━━━━━ Dataset records

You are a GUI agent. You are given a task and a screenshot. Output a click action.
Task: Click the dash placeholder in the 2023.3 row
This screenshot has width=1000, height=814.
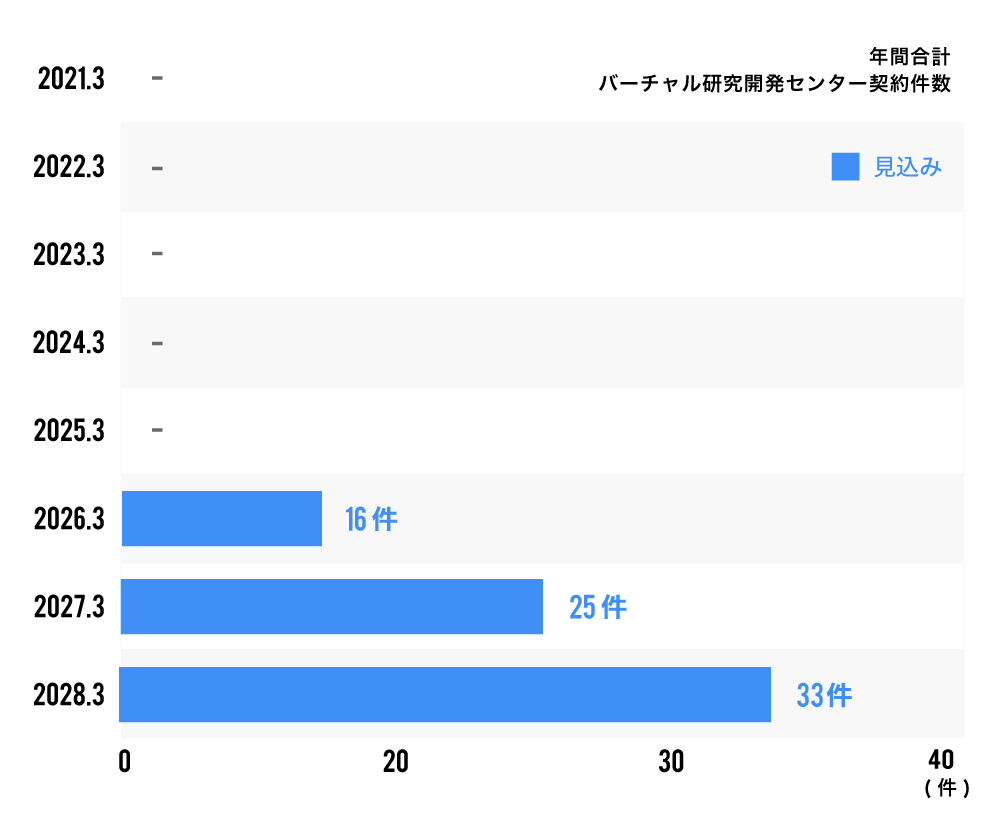pos(157,254)

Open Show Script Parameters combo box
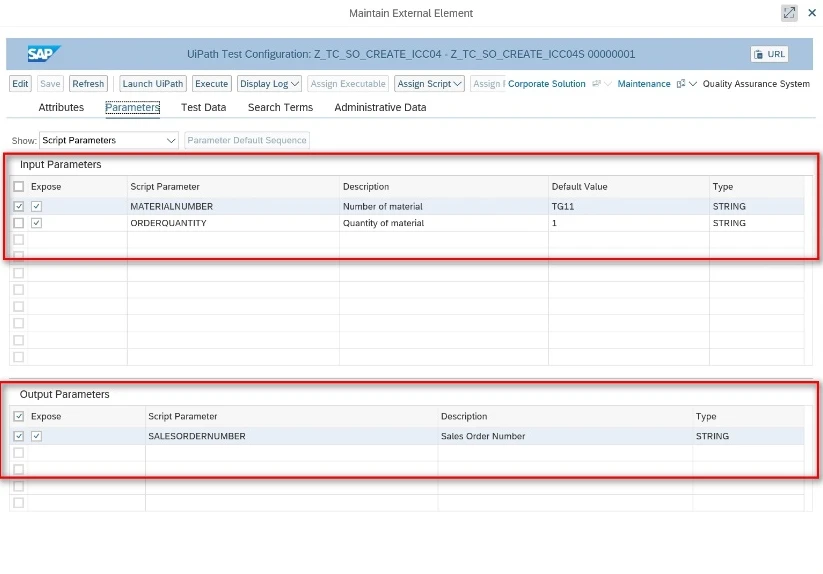(109, 140)
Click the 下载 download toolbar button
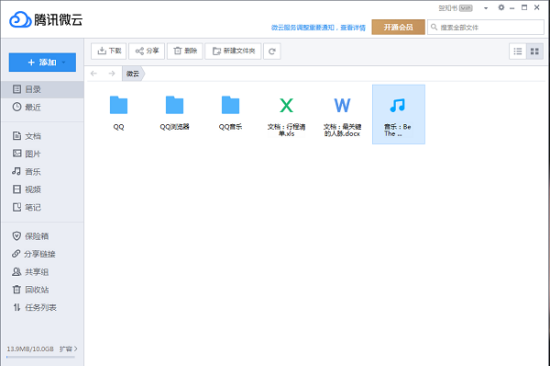Screen dimensions: 550x366 pos(109,51)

━━━━━━━━━━

## Task requirements:
Excluding the pictures, write out exactly the lines from the line that contains "Task: Click the" through the end of the records.

## Exercise solution:
Task: Click the dash placeholder in the 2023.3 row
This screenshot has width=1000, height=814.
pos(157,254)

Open Show Script Parameters combo box
(109, 140)
Click the 下载 download toolbar button
Screen dimensions: 550x366 pos(109,51)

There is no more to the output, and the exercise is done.